Four minute papers (inspired by fourminutebooks.com) aims to condense computing white papers down to a four minute summary.
Here goes nothing…four minute paper for MapReduce (original white paper).
High level what is MapReduce: A programming model and an implementation for processing large data sets.
The problem MapReduce solves: Handle the complex problem of processing large datasets that are too big for one machine.
How MapReduce solved that problem: MapReduce is a relatively simple framework for programmers to accomplish the complex task of scaling work in parallel over thousands of machines.
Implementation Details: End users only need to implement two functions for processing the data:
reduce(). The MapReduce framework handles the hard parts like partitioning data, scheduling work across many machines, handling failures, among other complexities in distributed systems.
The data used by MapReduce must be in the form of key value pairs. The entire MapReduce computation takes a set of input key/value pairs and produces a set of output key/value pairs. The
map function, written by the user, takes one input k/v pair and outputs a set of intermediate k/v pairs. MapReduce library groups together all intermediate values that has same key and passes that to Reduce. Reduce function, also written by the user, accepts one key and all the values for that key and merges the values together.
Limitations of MapReduce: You must wait for all Map and Reduce steps to complete. Meaning it is as fast as it’s slowest step.

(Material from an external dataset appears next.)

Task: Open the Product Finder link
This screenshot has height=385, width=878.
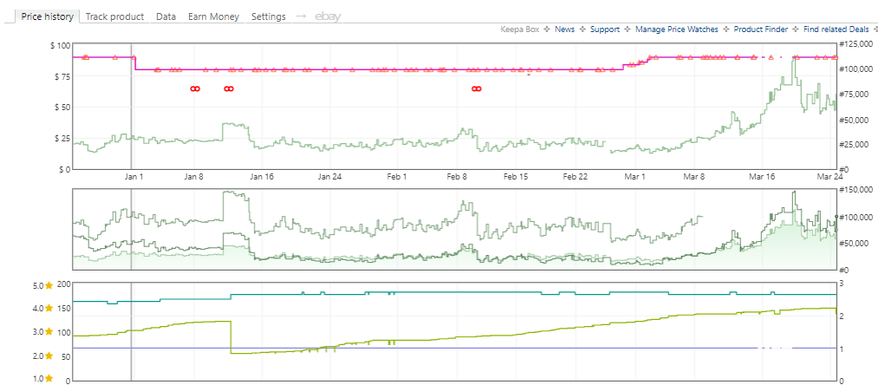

Criticism of MapReduce: Michael Stonebraker’s had some criticisms about MapReduce being a major step back, essentially saying that MapReduce is not novel and DBMSs are better.
Use of MapReduce today: When MapReduce first came about, it was very popular and many well known products implement it… for example, Hadoop, Couchdb, and Riak.
Google’s MapReduce implementation was used at Google from 2003–2014, but now it is replaced with Cloud Dataflow/Apache Beam.